> [EXTRAIT DU DOCUMENT]:
━━━━━━━━━━━━━━━━━━━━
Le renouveau et la période faste de la République
Quatre années plus tard, le 14 avril 1845, le Frère Donjan-Bernachez est réélu Vénérable avec onze voix sur douze votants et reprend donc avec contentement la direction de la Loge. Les effectifs proviennent de l’Allier, de Saône-et-Loire (Autun et Bourbon-Lancy), de Nevers et un de Clermont-Ferrand. Pour son renouveau elle obtient de nouvelles Constitutions du Rite Ecossais Ancien et Accepté. Sa qualité est reconnue par l’octroi de Lettres capitulaires le 15 juin 1846 et l’installation d’un Chapitre le 8 janvier 1847 lui attribue l’habilitation à délivrer le 18ème degré, Chevalier Rose-Coix. Le Trés Sage de ce Chapitre est le Frère Fonfrède, maçon depuis quarante ans, et exerçant la profession de conservateur des hypothèques.
━━━━━━━━━━━━━━━━━━━━
> [DONNÉES FOURNIES]:
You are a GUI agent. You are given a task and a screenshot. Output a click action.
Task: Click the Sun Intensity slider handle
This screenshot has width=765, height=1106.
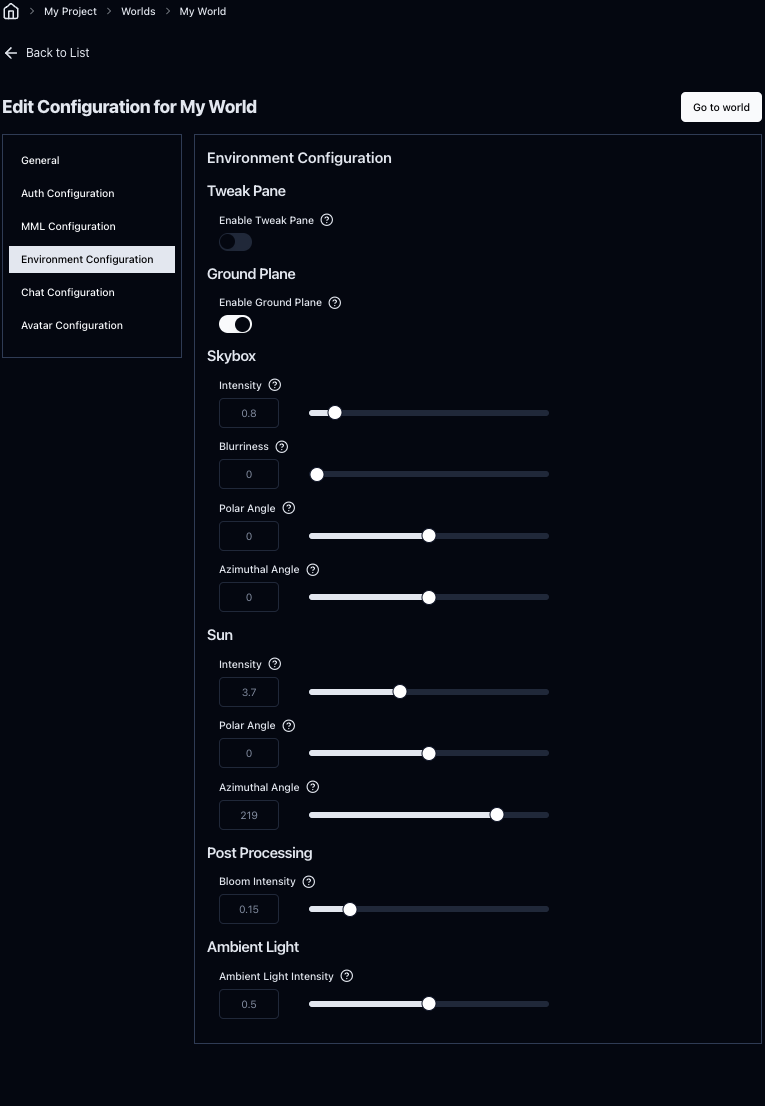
━━━━━━━━━━━━━━━━━━━━
> [EXERCICE ÉCRIT A]:
Recopiez fidèlement le passage du texte sur la Loge allant de "Le renouveau et" à "conservateur des hypothèques.".
> [EXERCICE ÉCRIT B]:
Répondez à ces questions d'après le texte sur la Loge :
(i) Combien de voix le Frère Donjan-Bernachez obtient-il lors de sa réélection le 14 avril 1845 ?
(ii) À quelle date le Chapitre est-il installé ?
(iii) Quelle profession exerce le Frère Fonfrède ?
Les lignes fournies ne sont pas nécessaires.

> [RÉSULTAT A]:
Le renouveau et la période faste de la République
Quatre années plus tard, le 14 avril 1845, le Frère Donjan-Bernachez est réélu Vénérable avec onze voix sur douze votants et reprend donc avec contentement la direction de la Loge. Les effectifs proviennent de l’Allier, de Saône-et-Loire (Autun et Bourbon-Lancy), de Nevers et un de Clermont-Ferrand. Pour son renouveau elle obtient de nouvelles Constitutions du Rite Ecossais Ancien et Accepté. Sa qualité est reconnue par l’octroi de Lettres capitulaires le 15 juin 1846 et l’installation d’un Chapitre le 8 janvier 1847 lui attribue l’habilitation à délivrer le 18ème degré, Chevalier Rose-Coix. Le Trés Sage de ce Chapitre est le Frère Fonfrède, maçon depuis quarante ans, et exerçant la profession de conservateur des hypothèques.

> [RÉSULTAT B]:
(i) Onze voix sur douze votants.
(ii) Le 8 janvier 1847.
(iii) Conservateur des hypothèques.